The limited success of changing practice from routine non-standardised TTS to the formalised TTS forms procedure is likely due to the pragmatic nature of this study however there are some further limitations. First, this is a single-site study, which may limit the ability to generalise the results. However, the in-hospital missed injury rate is consistent with the existing literature, suggesting the practice in our institution is not likely to be markedly different from others. Second, as we were unable to identify a validated published instrument that measured the postdischarge outcomes of interest, we created our own scripted telephone interview. Functional outcomes we measured included: return to preinjury level of activities, hours worked, as well as the requirement to have further medical or allied health involvement after hospital discharge. Further validation of these post discharge outcomes in this population is recommended. Third, the follow-up rates at 1 (~50 %) and 6 months (~40 %) may have introduced selection bias. Although our telephone response rates compare favourably to other studies [20, 21], patients who were unable to be interviewed may have had similar or more missed injuries. In the unlikely situation that none of the patients lost to follow up had a missed injury, the overall postdischarge (Type III) missed injury rate would still be considerable at 8 % (39/487). Fourth, we relied on self-report of new injuries during the telephone interviews, but this is unlikely to have lead to systematic error between the two cohorts. We were unable to determine the accuracy of self-reporting of complications such as chronic pain and DVT. Furthermore, there was a large proportion of patients with musculoskeletal and soft-tissue injuries. This is consistent with the literature [8]. Although soft-tissue injury was the final diagnosis, clinical review and/or diagnostic imaging often was required. Although the majority of patients did not require intervention, some patients still had delayed recovery as a result. Lastly, although we accessed the Queensland Death registry, we cannot rule out that patients died in other states or countries.

Conclusions

This is the first study to describe missed injury rates after hospital discharge in relation to TTS performance. However, attempting to improve tertiary survey rates by pragmatically formalising the process did not have a significant effect on (in-hospital—Types I and II, or postdischarge—Type III) missed injury rates. We attribute this to the real-world nature of this study with sub-optimal increase in TTS performance (from 27 to 42 %) as a result of this practice change.

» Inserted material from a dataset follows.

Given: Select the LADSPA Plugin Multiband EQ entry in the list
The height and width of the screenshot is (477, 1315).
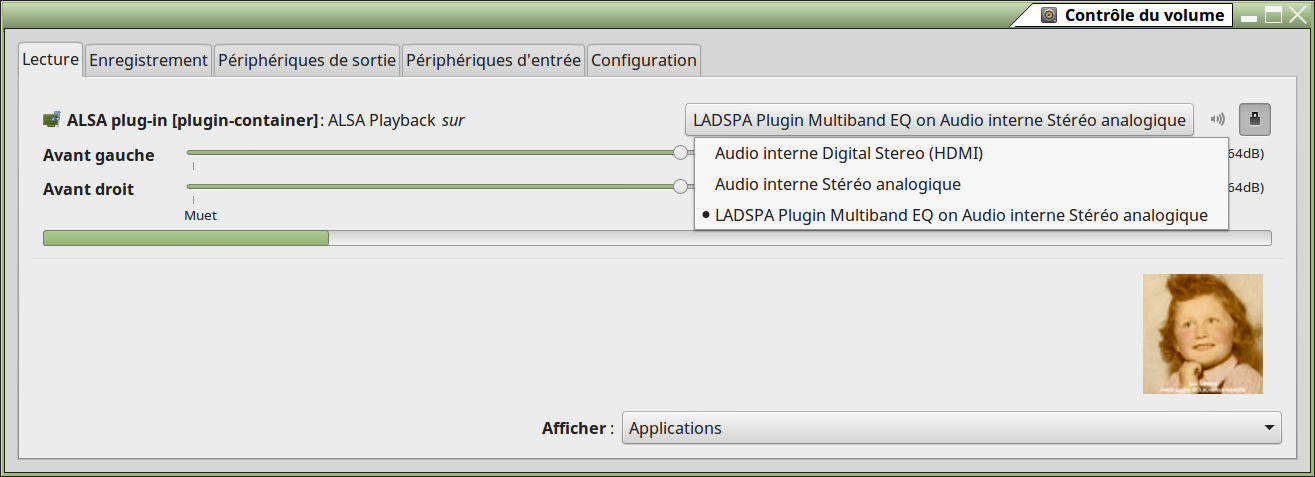Looking at the screenshot, I should [961, 215].
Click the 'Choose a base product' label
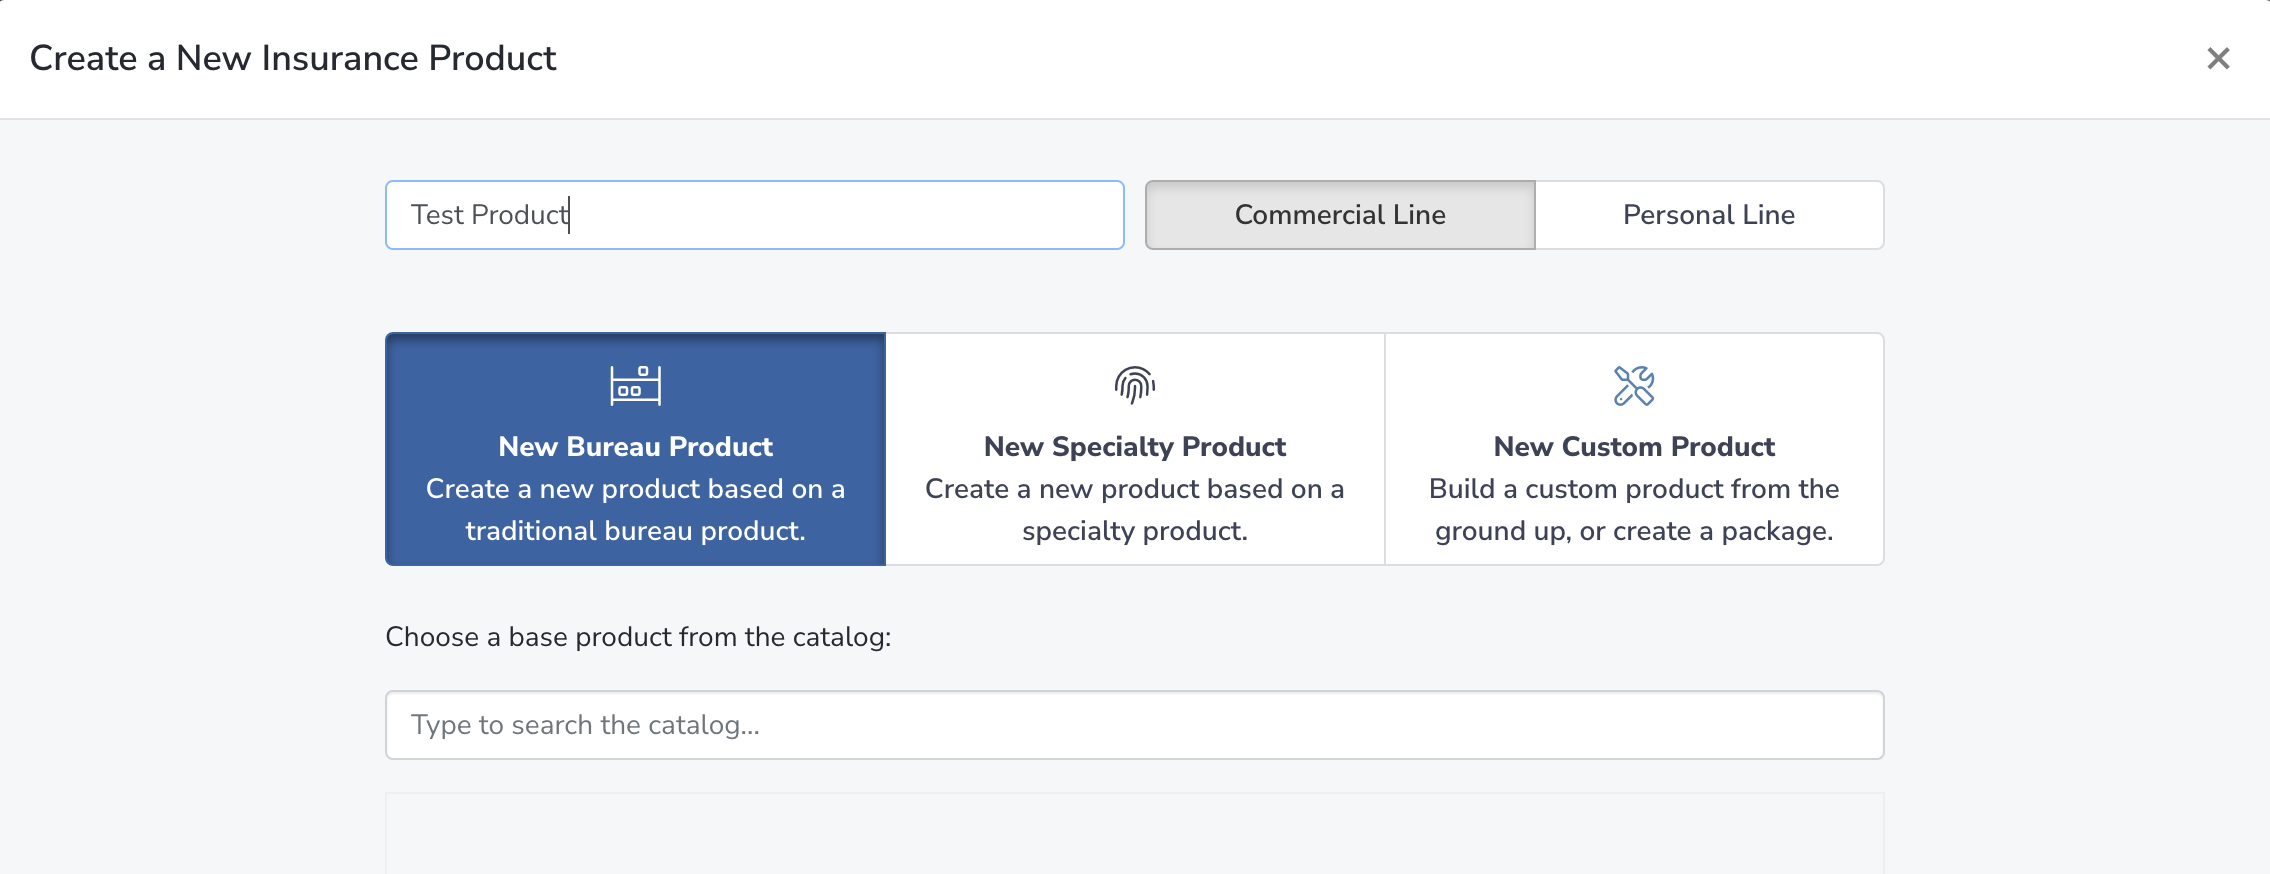The height and width of the screenshot is (874, 2270). (638, 637)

The focus of the literature up to date has been on in-hospital missed injuries (Type I and Type II) and this is the first study report on post-discharge missed injuries (Type III), with several requiring consultant referral and surgical intervention. A simple checklist (such as a standardised TTS form) may not be enough, and a multifaceted, system approach may be required to address the problem of patients returning to the community with undiagnosed injuries. One solution may be improved governance, for example by implementation of a dedicated trauma service.